Another hour went by, and still the dual tracks of Garth’s captors and the great Triceratops stretched before them.
The plain grew more and more gloomy as they advanced, the fungi failing entirely, so that the two had to grope their way as best they could through the dim twilight of this subterranean world; and, though haste was so necessary, Haverly dared not use his lantern, save occasionally, when the trail grew indistinct, lest the light would attract some of the hideous creatures whom he had well named “Wolf-men.”
Suddenly the baronet stumbled over some bulky object lying beside the track.
Recovering himself, he stooped and picked it up.
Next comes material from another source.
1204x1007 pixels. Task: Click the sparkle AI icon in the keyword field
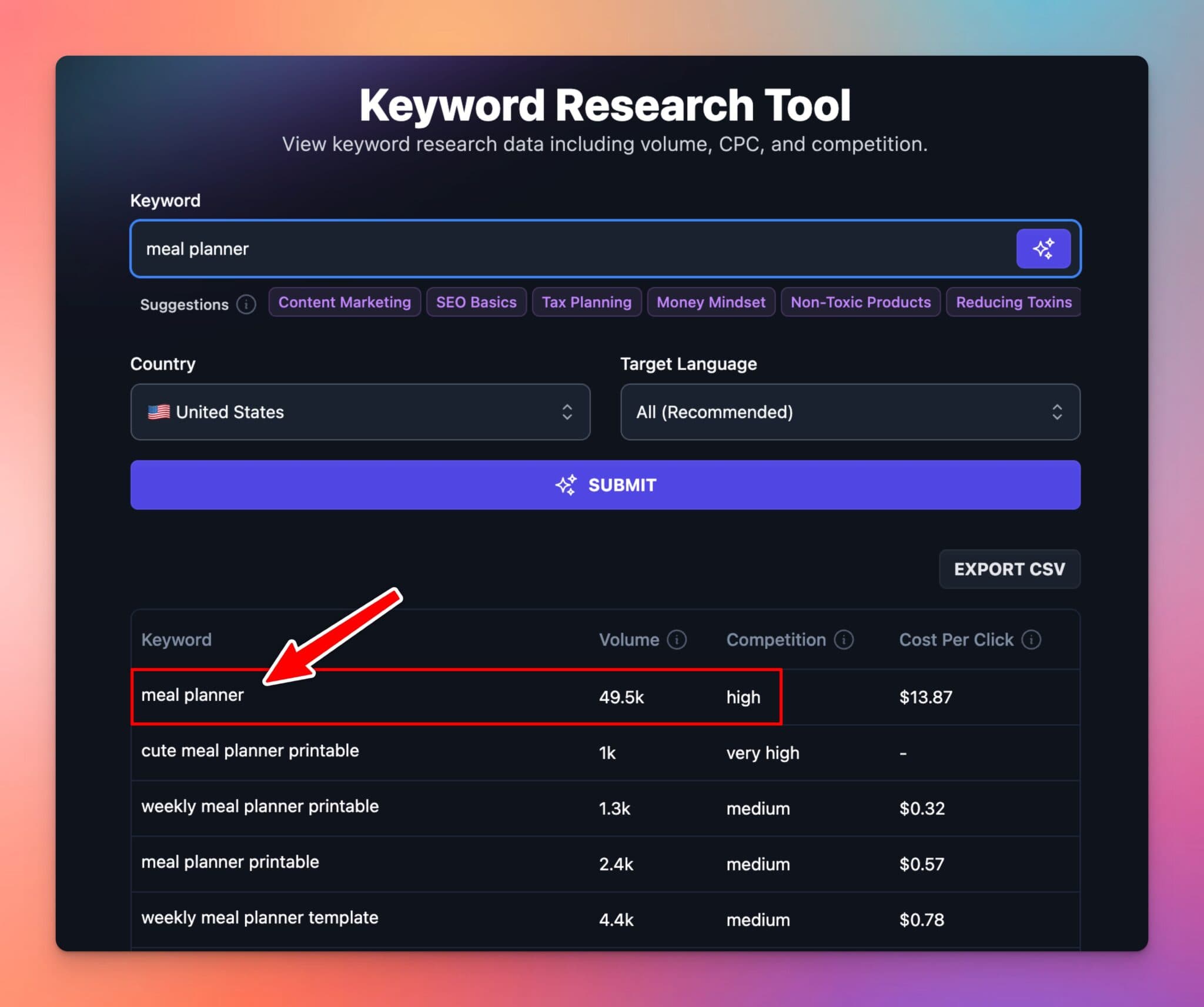pos(1044,249)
It was the scientist’s specimen case.
“I assume the professor must have got pitched off somewhere hereabouts,” remarked the Yankee. “You can gamble on it he’s in the same boat as Garth. See, here’s the identical spot where he struck earth,” pointing to a deep impression in the clayey soil.
“Perhaps the fall killed him!” Seymour suggested.
“It may be better for him if it did,” retorted Silas; “Heaven alone knows what tortures these darned, red-haired freaks will be trying on him if he’s a prisoner in their hands; but I guess they’ll hardly have taken the trouble to cart his body off, if he’d been killed by the drop, so let’s get a hustle on.”
Nothing loth, the baronet stepped out briskly again.
Now the trail of the wolf-men led over stony ground, and many precious moments were lost in tracing the faint tracks, sometimes all but invisible. Then it would pass through the midst of some quaking morass, where a false step meant death, and that in a form so hideous that even the boldest could not face it calmly. Yet they kept tenaciously to their task, determined to do their utmost to rescue their friends, or, failing that, to avenge them.